GamesBeat: Give us your 30 seconds on esports.
Young: Completely different than every other gaming paradigm so far. More like live music in terms of monetization models, and also dangerous waters for people who think they can take their traditional gaming business and move it in there. Each of these segments of our industry are unique. You have to understand those unique properties. If you don’t build your business to take advantage of those properties, it’s unlikely that you can take your business and shift it over.
GamesBeat: What about 30 seconds on the future of console gaming?
Young: Medium term, long term, it’s all about VR.
GamesBeat: What about VR, then?
Young: Love it. Not ready for prime time just now. There will be some short-term train wrecks as far as companies that have committed themselves hoping that there will be a big business in the next 18 months. That won’t materialize. Medium and long term, amazing.
Question: Can you talk more about where that eight times growth in the mobile game business comes from? Are people spending more money or time on the consumer side, or is it just better games?
Young: It’s more money being spent on a per-user basis.
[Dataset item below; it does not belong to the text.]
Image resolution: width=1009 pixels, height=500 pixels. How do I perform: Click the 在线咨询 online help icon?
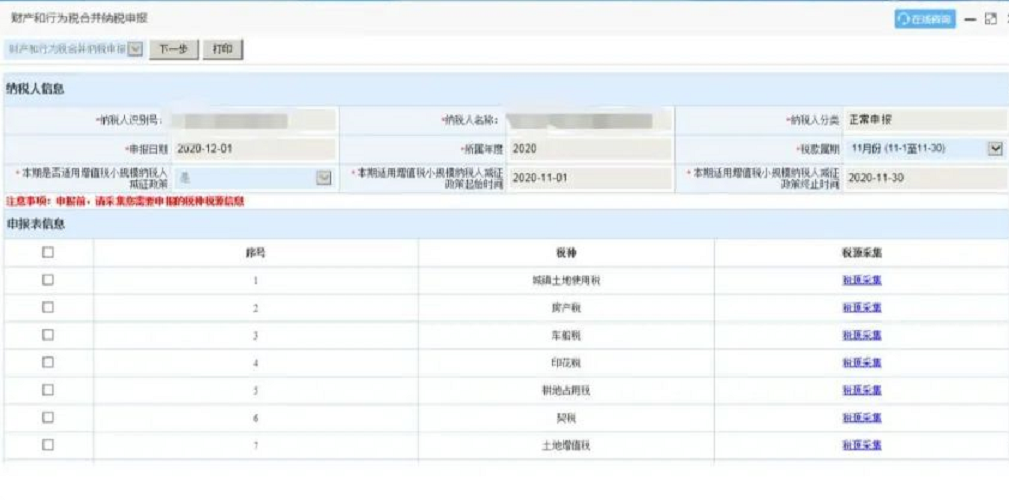click(924, 19)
If you take Japan as a proxy, at the point that Japan reached the same type of device penetration as we did here in the west, with devices that provided essentially the same human benefit as our smartphones today, if you looked at the growth in ARPPU over that same period, it was about 10 times. It was not driven by device adoption. It was driven by developers building systems that changed the nature of monetization and consumers being comfortable with that monetization. Those things go hand in hand. It’s really the nature of ARPPU that’s changing.
Question: Why don’t you think Japanese mobile games have ported as well to the west?
Young: There are huge cultural differences, cultural and artistic differences. You have to take those into account. What I’ve experienced is—what mobile games are really about, they’re exercises in human behavior. The culture, the artistic tendencies in Japan, they’re different from those in the west. But there are humans in Japan. Those humans react to those exercises in human behavior in much the same way as people do in the west. Those systems have to be repackaged in a way that western humans can accept and enjoy.
GamesBeat: It seems like the differences between Japan and the west are much stronger than the differences between other Asian countries and the west.
Young: Oh, I don’t know. Japan is certainly unique, but in the console world we’ve loved Japanese games for a long time. That’s much more because they’re exercises in game design versus necessarily exercises in human behavior. That’s the thing that has to be repackaged correctly.